Speaking to reporters after Monday’s session, Democratic negotiators pressed the case for additional food aid, funding for the Postal Service, and the $600-per-week jobless benefit that lapsed last week. The benefit has helped sustain consumer demand over recent months as the coronavirus has wrought havoc. Pelosi, D-Calif., wants to extend it through January at a $400 billion-plus cost, while Republicans are proposing an immediate cut to $200 and then replacing the benefit with a cumbersome system that would attempt to provide 70% of a worker’s “replacement wage.”
“It was productive, we’re moving down the track. We still have our differences, we are trying to have a clearer understanding of what the needs are, and the needs are that millions of children in our country are food insecure,” Pelosi said.

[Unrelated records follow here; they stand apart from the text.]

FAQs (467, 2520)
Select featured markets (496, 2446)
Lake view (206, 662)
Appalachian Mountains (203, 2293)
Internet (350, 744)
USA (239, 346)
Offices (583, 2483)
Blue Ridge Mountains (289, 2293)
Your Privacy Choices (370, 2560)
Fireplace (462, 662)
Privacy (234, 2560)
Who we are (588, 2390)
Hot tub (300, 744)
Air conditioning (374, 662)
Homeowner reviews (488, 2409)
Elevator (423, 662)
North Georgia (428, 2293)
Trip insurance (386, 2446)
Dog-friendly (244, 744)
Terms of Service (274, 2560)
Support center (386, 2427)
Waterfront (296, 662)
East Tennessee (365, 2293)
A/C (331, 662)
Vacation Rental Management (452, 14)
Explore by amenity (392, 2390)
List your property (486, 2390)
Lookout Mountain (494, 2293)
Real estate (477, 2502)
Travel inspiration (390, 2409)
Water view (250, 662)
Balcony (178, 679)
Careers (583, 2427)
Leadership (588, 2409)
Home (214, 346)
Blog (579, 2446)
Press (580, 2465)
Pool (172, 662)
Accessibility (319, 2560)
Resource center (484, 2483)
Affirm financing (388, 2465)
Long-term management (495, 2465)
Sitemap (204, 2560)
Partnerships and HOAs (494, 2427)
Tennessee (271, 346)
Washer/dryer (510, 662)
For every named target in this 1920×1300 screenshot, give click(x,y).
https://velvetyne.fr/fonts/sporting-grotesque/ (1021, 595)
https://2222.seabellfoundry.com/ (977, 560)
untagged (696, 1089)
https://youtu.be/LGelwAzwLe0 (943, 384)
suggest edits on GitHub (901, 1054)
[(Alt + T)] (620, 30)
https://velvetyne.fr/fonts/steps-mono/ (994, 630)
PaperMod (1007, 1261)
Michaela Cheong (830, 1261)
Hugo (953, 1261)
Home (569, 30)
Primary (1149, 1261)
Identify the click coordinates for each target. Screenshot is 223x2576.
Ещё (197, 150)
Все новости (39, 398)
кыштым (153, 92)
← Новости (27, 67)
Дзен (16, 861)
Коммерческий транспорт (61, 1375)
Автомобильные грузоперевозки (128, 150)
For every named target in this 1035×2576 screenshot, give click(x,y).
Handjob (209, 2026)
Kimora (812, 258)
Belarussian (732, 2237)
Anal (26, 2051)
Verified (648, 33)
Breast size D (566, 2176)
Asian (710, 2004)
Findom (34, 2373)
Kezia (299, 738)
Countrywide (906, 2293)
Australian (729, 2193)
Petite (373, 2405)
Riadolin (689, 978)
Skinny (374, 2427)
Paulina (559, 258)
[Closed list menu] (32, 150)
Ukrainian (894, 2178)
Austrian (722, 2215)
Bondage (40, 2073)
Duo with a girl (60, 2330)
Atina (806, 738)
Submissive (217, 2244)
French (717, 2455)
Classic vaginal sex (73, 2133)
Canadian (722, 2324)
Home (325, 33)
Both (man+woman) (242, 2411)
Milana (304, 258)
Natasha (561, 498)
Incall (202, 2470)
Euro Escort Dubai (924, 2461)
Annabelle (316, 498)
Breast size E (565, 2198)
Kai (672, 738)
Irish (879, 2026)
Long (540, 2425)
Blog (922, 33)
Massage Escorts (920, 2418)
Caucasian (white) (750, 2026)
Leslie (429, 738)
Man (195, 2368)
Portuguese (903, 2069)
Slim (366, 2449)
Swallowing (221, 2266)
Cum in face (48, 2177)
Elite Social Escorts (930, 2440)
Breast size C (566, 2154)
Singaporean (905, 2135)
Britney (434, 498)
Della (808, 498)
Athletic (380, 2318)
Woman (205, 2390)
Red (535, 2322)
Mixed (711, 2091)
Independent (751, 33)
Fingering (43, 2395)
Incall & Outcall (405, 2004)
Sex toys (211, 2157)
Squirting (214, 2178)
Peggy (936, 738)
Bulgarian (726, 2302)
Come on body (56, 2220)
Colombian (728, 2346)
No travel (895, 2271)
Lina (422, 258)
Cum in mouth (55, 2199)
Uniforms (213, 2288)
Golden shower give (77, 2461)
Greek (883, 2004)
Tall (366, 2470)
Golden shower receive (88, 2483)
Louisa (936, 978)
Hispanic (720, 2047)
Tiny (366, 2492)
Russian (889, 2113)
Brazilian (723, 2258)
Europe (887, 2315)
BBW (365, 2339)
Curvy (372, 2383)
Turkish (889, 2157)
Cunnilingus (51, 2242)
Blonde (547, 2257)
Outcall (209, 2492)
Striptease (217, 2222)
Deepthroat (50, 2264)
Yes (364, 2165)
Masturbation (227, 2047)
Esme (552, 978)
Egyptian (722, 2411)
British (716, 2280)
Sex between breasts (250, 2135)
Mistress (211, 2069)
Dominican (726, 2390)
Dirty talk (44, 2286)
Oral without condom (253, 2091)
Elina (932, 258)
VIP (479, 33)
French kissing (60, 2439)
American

On the Senate floor, McConnell, R-Ky., re-upped his complaint that Democrats are taking too tough a line. McConnell is not a direct participant in the talks but is likely to be an important force in closing out any potential agreement.
Most members of the Democratic-controlled House have left Washington and won’t return until there is an agreement to vote on, but the GOP-held Senate is trapped in the capital.
“I can’t see how we can go home and tell people we’ve failed, so I think that’s going to be a lot of pressure on everybody to come up with something,” said Cornyn, a close ally of McConnell. “It really is a matter of will. It’s not a matter of substance at this point. This is just a painful period between people finally deciding OK, we want a deal, and then what that deal will ultimately look like.”
Areas of agreement already include another round of $1,200 direct payments and changes to the Paycheck Protection Program to permit especially hard-hit businesses to obtain another loan under generous forgiveness terms.
On unemployment, Pelosi said she’d consider reducing the $600 benefit for people in states with lower unemployment rates. Republicans want to cut the benefit to encourage beneficiaries to return to work and say it is bad policy since it pays many jobless people more money than they made at their previous jobs.
Graham is among the Republicans who most aggressively protested the $600 benefit when it passed in March, But on Monday, he said that he wants to replace it with a system ensuring 100% of replacement wages, meaning the government would try to pay people as much to not work as to work.
The House passed a $3.5 trillion measure in May, but Republicans controlling the Senate have demanded a slower approach, saying it was necessary to take a “pause” before passing additional legislation. Since they announced that strategy, however, coronavirus caseloads have spiked and the economy has absorbed an enormous blow.
The Senate GOP draft measure carries a $1.1 trillion price tag, according to an estimate by the Committee for a Responsible Federal Budget. Republicans have not released any estimates of their own.
Associated Press writer Mary Clare Jalonick contributed to this report.